Kemen PPPA: Kawin Tangkap di Sumba Tengah Bentuk Kekerasan Seksual

Jakarta, IDN Times - Kementerian Pemberdayaan Perempuan dan Perlindungan Anak (Kemen PPPA) menolak segala bentuk kekerasan terhadap perempuan dan anak. Salah satunya adalah praktik kawin tangkap yang mengatasnamakan budaya.
Deputi Bidang Perlindungan Hak Perempuan Kemen PPPA, Ratna Susianawati, mengapresiasi peluncuran Kesepakatan Bersama Tokoh Adat Sumba Tengah untuk Menghentikan Praktik Budaya Kawin Tangkap.

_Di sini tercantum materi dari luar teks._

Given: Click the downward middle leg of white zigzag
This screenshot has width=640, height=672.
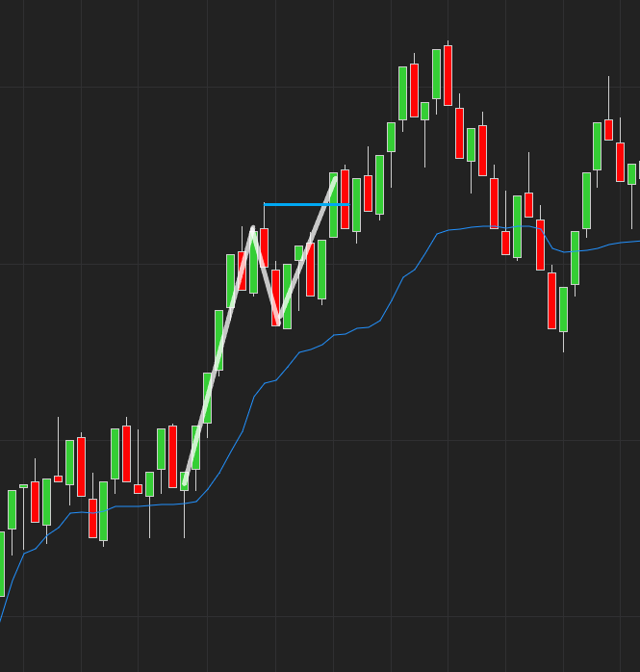Looking at the screenshot, I should click(x=265, y=274).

“Kemen PPPA menyampaikan apresiasi atas komitmen Sumba Tengah dalam menghapuskan segala bentuk kekerasan terhadap perempuan dan anak, khususnya kawin tangkap,” kata Ratna dalam keterangannya, Senin (13/5/2024).

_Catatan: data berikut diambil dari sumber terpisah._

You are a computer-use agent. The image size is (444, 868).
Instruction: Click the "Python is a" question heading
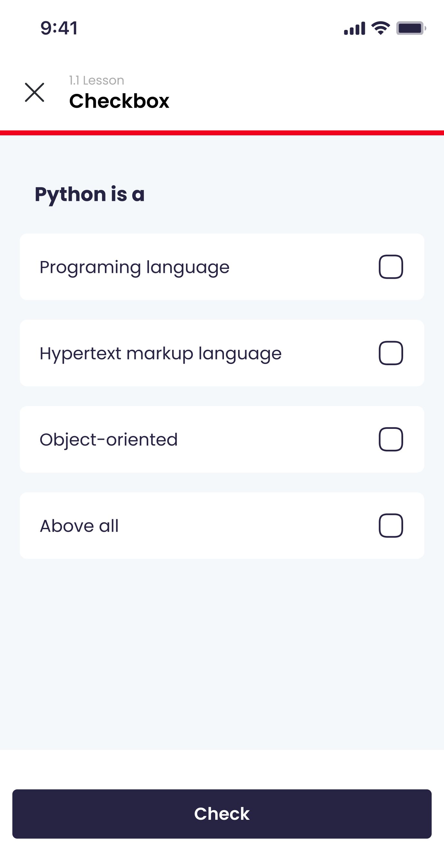90,194
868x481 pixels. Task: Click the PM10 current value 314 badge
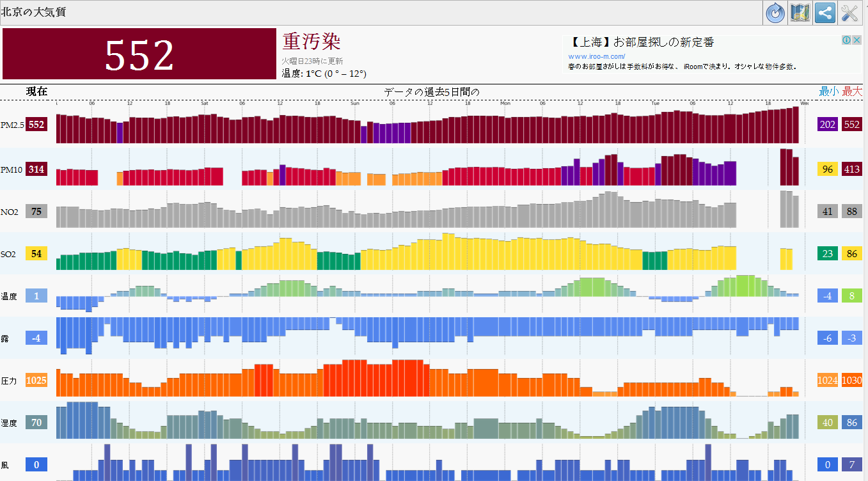36,170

"Kesepakatan ini menjadi bukti keseriusan seluruh pihak mulai dari pemerintah daerah, lembaga masyarakat, tokoh adat, tokoh agama dan masyarakat dalam menyudahi perkawinan paksa yang mengatasnamakan budaya," sambungnya.
1. Kawin paksa adalah tindak pindana kekerasan seksual

Ratna menyampaikan, upaya Kemen PPPA melindungi perempuan dan anak dari kekerasan, adalah dengan disahkannya Undang-undang Nomor 12 Tahun 2022, tentang Tindak Pidana Kekerasan Seksual (UU TPKS). Dalam Undang-Undang ini tertuang bahwa perkawinan paksa merupakan salah satu bentuk tindak pidana kekerasan seksual.

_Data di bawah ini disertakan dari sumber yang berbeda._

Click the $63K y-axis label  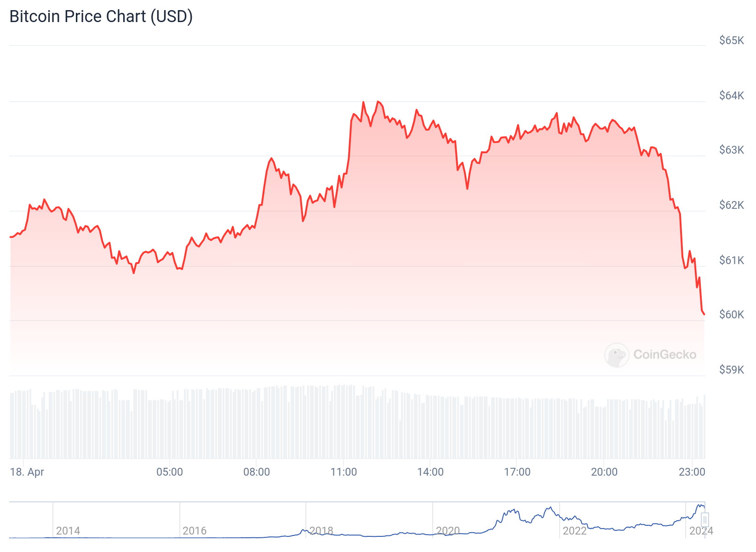coord(732,150)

“Kesepakatan bersama ini merupakan tindak lanjut yang positif dari penandatanganan MoU pada 2020 antara empat bupati di Provinsi Sumba, yang turut dihadiri oleh Menteri PPPA. Hal ini harus kita kawal bersama agar seluruh pihak bisa terlibat dalam mencegah terjadinya kekerasan terhadap perempuan, terutama praktik kawin tangkap yang masih marak,” kata Ratna.
2. Dorongan pembentukan UPTD PPA

Ratna juga mendorong dibentuknya Unit Pelaksana Teknis Daerah Perlindungan Perempuan dan Perlindungan Anak (UPTD PPA) di tingkat provinsi dan kabupaten, sesuai dengan mandat UU TPKS.
Dengan dibentuknya UPTD PPA, diharapkan korban kekerasan bisa mendapatkan pelayanan yang cepat, tepat dan komprehensif sesuai dengan kebutuhannya.
3. Perkawinan yang dimulai dengan kekerasan tak akan sehat

Sementara, Ketua Komisioner Komnas Perempuan, Andy Yentriyani, menyampaikan perkawinan yang dimulai dengan kekerasan akan memberikan dampak tidak sehat bagi kelangsungan rumah tangga.
Oleh karena itu, upaya transformasi budaya dan transformasi pemikiran yang dilaksanakan di Sumba Tengah, patut diapresiasi dan terus didukung seluruh pihak.
“Komnas Perempuan telah melakukan analisis terkait kawin tangkap. Nantinya, melalui konsultasi bersama kami akan menerbitkan rekomendasi umum terkait cara penanganan kawin tangkap, dan pemaksaan perkawinan yang bisa menjadi rujukan bagi aparat penegak hukum (APH) dan para pendamping," kata dia.
"Harapannya, permasalahan kawin tangkap ini tidak berlanjut di masa mendatang, karena memberikan trauma spesifik kepada perempuan korban, maupun pada laki-laki yang yang turut membangun rumah tangga, serta memengaruhi kehidupan di jangka panjang,” tegas Andy.